== Exercise description ==
Please output the material word for word, from the line containing "The height and" up to and including its final line, leaving out the pictures.

== Stored records ==
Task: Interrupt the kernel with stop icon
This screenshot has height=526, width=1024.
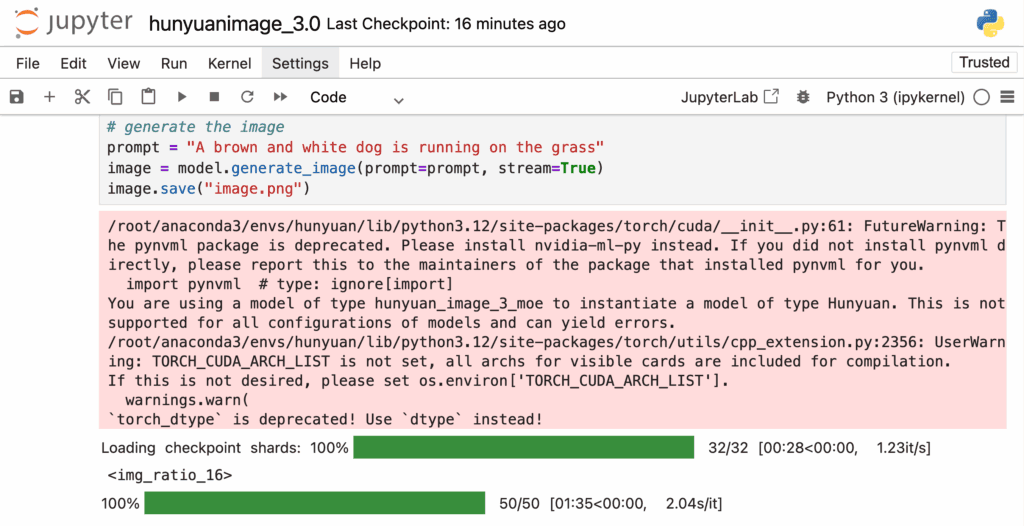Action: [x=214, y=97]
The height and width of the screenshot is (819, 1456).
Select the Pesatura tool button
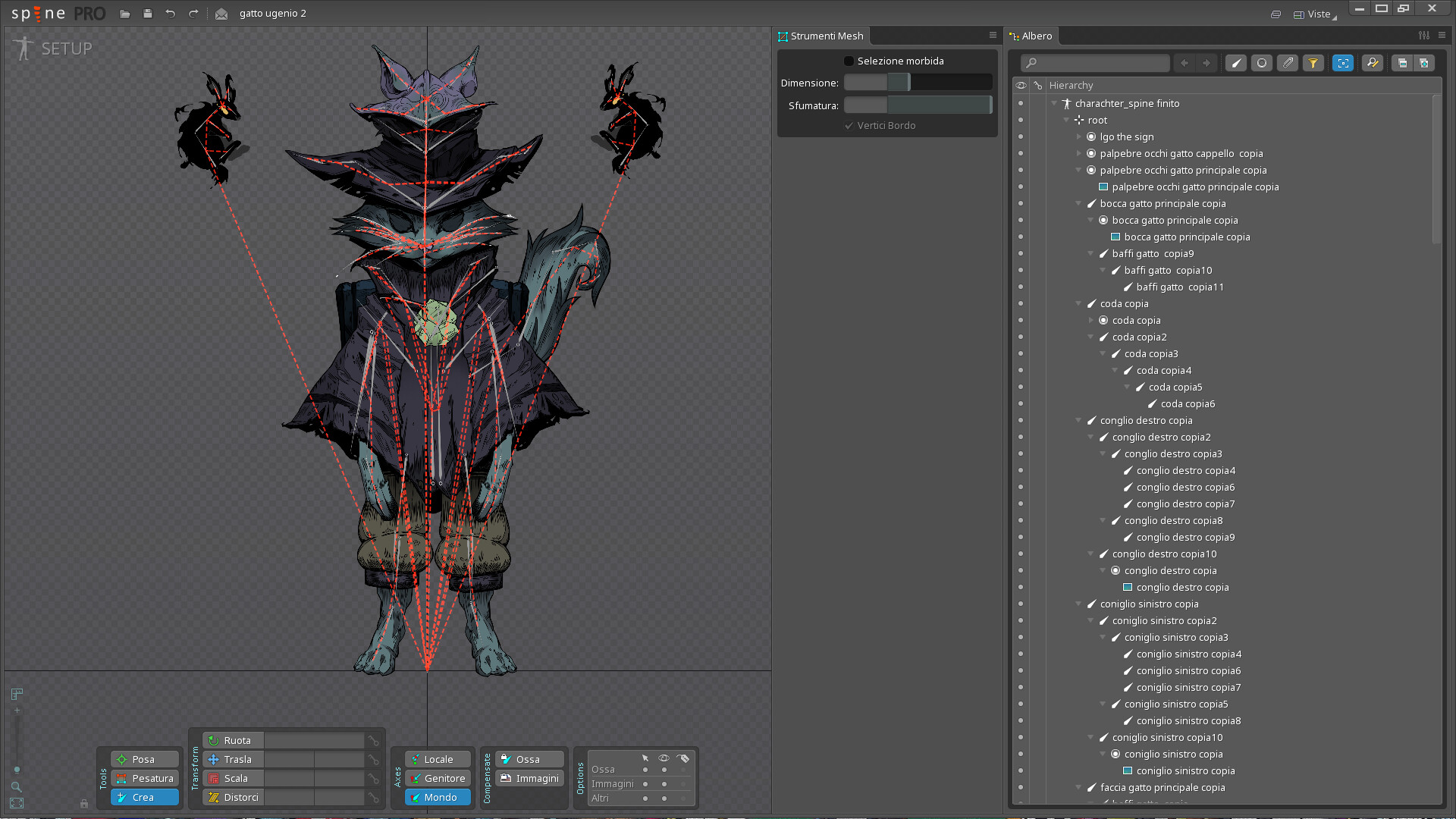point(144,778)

== Response ==
The height and width of the screenshot is (819, 1456).
Select the Pesatura tool button
point(144,778)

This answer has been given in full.